- Objective
Print everything in the data from the line containing "Given: Click the 皇城司当差 remark text" down to the end, keeping each line unchanged.

** start of Information shown **

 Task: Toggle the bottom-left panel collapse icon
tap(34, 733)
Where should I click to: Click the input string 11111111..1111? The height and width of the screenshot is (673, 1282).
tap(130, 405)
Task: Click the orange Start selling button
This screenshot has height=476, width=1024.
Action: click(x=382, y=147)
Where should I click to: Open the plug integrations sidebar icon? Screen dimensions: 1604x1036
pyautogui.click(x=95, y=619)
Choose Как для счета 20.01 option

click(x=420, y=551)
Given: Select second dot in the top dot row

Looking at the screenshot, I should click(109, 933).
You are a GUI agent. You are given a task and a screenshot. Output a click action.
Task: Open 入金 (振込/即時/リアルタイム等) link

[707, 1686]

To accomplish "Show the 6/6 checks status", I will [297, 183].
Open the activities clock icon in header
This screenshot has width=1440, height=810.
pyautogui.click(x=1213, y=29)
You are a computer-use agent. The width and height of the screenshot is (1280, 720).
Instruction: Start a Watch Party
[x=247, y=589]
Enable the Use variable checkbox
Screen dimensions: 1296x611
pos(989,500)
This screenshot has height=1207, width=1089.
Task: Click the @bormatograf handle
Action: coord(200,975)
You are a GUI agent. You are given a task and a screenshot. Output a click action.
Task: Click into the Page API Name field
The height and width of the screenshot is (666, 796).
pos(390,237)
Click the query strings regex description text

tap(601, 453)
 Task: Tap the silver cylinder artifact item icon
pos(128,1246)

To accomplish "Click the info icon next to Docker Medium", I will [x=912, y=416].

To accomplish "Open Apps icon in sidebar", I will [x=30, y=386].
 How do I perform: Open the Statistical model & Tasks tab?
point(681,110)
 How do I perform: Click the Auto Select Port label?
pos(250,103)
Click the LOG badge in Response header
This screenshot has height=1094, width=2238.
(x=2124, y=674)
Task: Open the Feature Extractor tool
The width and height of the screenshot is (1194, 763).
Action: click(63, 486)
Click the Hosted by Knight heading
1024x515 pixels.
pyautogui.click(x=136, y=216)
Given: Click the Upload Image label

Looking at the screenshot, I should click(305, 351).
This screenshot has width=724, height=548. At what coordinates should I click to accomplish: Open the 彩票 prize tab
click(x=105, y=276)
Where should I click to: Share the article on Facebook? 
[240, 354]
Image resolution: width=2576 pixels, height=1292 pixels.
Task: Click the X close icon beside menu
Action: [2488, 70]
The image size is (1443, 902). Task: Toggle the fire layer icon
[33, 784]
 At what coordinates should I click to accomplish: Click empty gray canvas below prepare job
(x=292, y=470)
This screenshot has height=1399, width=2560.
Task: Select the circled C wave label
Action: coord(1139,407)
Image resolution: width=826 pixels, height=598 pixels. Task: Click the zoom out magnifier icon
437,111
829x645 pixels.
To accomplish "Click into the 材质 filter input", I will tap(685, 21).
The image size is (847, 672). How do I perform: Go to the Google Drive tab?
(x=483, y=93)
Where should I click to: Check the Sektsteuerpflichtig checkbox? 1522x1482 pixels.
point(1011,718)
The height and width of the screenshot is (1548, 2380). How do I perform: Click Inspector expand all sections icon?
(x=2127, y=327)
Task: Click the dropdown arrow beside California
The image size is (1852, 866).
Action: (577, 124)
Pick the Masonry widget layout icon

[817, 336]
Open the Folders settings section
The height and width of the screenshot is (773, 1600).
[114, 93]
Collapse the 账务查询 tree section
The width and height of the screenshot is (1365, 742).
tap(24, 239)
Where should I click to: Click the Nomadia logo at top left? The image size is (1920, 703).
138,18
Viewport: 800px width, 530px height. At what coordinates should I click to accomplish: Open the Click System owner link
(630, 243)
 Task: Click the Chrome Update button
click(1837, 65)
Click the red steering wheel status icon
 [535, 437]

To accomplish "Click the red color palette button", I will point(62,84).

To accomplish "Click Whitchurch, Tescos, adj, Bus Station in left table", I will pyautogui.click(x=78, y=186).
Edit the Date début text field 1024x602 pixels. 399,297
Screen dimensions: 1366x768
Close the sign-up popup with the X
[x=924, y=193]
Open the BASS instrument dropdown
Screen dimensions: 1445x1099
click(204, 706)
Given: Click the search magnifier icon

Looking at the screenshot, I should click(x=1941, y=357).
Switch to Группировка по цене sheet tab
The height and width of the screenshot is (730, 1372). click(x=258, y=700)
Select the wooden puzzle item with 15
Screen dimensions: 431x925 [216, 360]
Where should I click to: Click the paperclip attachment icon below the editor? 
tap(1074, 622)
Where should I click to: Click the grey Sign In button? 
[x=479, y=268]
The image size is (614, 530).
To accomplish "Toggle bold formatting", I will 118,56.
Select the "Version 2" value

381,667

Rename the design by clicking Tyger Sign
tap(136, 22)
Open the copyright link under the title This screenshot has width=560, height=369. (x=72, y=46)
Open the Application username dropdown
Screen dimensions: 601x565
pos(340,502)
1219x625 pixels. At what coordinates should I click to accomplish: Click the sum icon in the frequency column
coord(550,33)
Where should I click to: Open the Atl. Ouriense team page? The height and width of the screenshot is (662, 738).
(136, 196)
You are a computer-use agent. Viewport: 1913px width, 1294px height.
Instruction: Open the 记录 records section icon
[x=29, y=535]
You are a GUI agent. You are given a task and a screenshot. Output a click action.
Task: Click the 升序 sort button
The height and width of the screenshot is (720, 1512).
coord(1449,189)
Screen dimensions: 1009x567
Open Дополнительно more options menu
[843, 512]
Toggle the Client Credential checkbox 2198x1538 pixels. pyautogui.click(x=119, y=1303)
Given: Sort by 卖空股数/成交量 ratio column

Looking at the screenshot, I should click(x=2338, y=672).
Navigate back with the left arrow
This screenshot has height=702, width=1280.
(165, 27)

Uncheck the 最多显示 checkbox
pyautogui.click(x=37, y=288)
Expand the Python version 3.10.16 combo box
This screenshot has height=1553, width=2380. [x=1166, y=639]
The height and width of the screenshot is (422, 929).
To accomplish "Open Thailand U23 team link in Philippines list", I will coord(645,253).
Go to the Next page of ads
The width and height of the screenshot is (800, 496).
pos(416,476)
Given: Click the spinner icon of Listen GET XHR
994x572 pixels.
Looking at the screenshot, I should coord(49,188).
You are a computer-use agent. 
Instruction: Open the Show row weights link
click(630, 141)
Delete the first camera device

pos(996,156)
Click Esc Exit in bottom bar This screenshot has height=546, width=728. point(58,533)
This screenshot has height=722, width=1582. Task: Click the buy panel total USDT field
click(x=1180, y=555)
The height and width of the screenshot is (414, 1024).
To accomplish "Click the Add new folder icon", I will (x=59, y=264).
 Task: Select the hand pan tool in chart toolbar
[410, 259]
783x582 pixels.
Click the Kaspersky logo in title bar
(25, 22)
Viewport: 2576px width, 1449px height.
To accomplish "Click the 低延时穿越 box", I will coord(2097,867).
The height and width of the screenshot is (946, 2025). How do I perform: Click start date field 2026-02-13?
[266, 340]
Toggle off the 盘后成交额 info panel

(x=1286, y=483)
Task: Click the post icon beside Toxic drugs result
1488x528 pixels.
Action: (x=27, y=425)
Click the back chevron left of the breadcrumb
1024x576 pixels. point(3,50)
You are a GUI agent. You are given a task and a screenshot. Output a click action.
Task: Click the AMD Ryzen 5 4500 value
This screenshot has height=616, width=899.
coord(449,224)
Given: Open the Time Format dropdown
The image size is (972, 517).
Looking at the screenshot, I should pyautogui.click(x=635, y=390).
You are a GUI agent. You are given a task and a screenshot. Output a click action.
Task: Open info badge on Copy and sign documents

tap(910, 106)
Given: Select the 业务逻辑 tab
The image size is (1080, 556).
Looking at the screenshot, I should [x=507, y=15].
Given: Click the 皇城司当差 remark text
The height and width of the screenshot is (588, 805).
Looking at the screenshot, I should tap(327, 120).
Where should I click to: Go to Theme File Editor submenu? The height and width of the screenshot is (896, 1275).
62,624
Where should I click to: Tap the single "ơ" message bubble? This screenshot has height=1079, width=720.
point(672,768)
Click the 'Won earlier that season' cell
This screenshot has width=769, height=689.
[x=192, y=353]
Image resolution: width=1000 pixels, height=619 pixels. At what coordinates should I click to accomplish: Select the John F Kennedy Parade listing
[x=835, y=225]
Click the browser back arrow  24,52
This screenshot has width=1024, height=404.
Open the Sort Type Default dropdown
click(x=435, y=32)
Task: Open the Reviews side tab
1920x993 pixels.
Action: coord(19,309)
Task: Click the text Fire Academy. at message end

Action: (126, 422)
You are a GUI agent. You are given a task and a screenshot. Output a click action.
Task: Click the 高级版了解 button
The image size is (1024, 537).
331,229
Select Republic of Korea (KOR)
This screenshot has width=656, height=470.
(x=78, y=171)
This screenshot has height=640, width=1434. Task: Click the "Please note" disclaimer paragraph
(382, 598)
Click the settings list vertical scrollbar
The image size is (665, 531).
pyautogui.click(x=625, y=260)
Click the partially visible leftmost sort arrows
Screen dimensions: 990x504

** end of Information shown **

- Solved problem
Given: Click the 皇城司当差 remark text
The height and width of the screenshot is (588, 805).
Looking at the screenshot, I should tap(327, 120).
Where should I click to: Go to Theme File Editor submenu? The height and width of the screenshot is (896, 1275).
62,624
Where should I click to: Tap the single "ơ" message bubble? This screenshot has height=1079, width=720.
point(672,768)
Click the 'Won earlier that season' cell
This screenshot has width=769, height=689.
[x=192, y=353]
Image resolution: width=1000 pixels, height=619 pixels. At what coordinates should I click to accomplish: Select the John F Kennedy Parade listing
[x=835, y=225]
Click the browser back arrow  24,52
This screenshot has width=1024, height=404.
Open the Sort Type Default dropdown
click(x=435, y=32)
Task: Open the Reviews side tab
1920x993 pixels.
Action: coord(19,309)
Task: Click the text Fire Academy. at message end

Action: (126, 422)
You are a GUI agent. You are given a task and a screenshot. Output a click action.
Task: Click the 高级版了解 button
The image size is (1024, 537).
331,229
Select Republic of Korea (KOR)
This screenshot has width=656, height=470.
(x=78, y=171)
This screenshot has height=640, width=1434. Task: Click the "Please note" disclaimer paragraph
(382, 598)
Click the settings list vertical scrollbar
The image size is (665, 531).
pyautogui.click(x=625, y=260)
Click the partially visible leftmost sort arrows
Screen dimensions: 990x504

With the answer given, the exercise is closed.